◆ **WHAT TO PRODUCE**: Copy each of the following rows word for word, keeping every character and line break as it is.

◆ **TASK INPUTS**:

________________________

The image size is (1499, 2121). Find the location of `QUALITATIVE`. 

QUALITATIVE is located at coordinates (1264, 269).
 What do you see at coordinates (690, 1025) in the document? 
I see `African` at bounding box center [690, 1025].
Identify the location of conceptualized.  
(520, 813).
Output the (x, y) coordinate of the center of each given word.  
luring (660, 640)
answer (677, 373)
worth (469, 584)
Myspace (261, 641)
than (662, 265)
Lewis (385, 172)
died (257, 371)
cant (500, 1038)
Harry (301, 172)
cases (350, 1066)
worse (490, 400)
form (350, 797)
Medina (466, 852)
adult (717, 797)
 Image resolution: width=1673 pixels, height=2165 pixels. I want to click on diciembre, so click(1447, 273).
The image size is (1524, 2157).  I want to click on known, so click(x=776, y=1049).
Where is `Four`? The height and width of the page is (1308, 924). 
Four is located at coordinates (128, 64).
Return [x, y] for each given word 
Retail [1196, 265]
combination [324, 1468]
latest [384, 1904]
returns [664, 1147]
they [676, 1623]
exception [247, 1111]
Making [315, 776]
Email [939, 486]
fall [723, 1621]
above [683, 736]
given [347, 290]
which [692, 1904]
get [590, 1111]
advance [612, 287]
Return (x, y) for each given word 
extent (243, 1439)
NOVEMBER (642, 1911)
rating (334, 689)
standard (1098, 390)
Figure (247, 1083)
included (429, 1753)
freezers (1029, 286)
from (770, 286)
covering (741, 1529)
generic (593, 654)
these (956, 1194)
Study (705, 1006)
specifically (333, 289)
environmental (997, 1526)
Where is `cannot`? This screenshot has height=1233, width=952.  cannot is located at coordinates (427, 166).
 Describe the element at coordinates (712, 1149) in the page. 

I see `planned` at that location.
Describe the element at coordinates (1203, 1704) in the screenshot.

________________________

◆ **WRITTEN RESPONSE**:
The image size is (1499, 2121). Find the location of `QUALITATIVE`. 

QUALITATIVE is located at coordinates (1264, 269).
 What do you see at coordinates (690, 1025) in the document? 
I see `African` at bounding box center [690, 1025].
Identify the location of conceptualized.  
(520, 813).
Output the (x, y) coordinate of the center of each given word.  
luring (660, 640)
answer (677, 373)
worth (469, 584)
Myspace (261, 641)
than (662, 265)
Lewis (385, 172)
died (257, 371)
cant (500, 1038)
Harry (301, 172)
cases (350, 1066)
worse (490, 400)
form (350, 797)
Medina (466, 852)
adult (717, 797)
 Image resolution: width=1673 pixels, height=2165 pixels. I want to click on diciembre, so click(1447, 273).
The image size is (1524, 2157).  I want to click on known, so click(x=776, y=1049).
Where is `Four`? The height and width of the page is (1308, 924). 
Four is located at coordinates (128, 64).
Return [x, y] for each given word 
Retail [1196, 265]
combination [324, 1468]
latest [384, 1904]
returns [664, 1147]
they [676, 1623]
exception [247, 1111]
Making [315, 776]
Email [939, 486]
fall [723, 1621]
above [683, 736]
given [347, 290]
which [692, 1904]
get [590, 1111]
advance [612, 287]
Return (x, y) for each given word 
extent (243, 1439)
NOVEMBER (642, 1911)
rating (334, 689)
standard (1098, 390)
Figure (247, 1083)
included (429, 1753)
freezers (1029, 286)
from (770, 286)
covering (741, 1529)
generic (593, 654)
these (956, 1194)
Study (705, 1006)
specifically (333, 289)
environmental (997, 1526)
Where is `cannot`? This screenshot has height=1233, width=952.  cannot is located at coordinates (427, 166).
 Describe the element at coordinates (712, 1149) in the page. 

I see `planned` at that location.
Describe the element at coordinates (1203, 1704) in the screenshot.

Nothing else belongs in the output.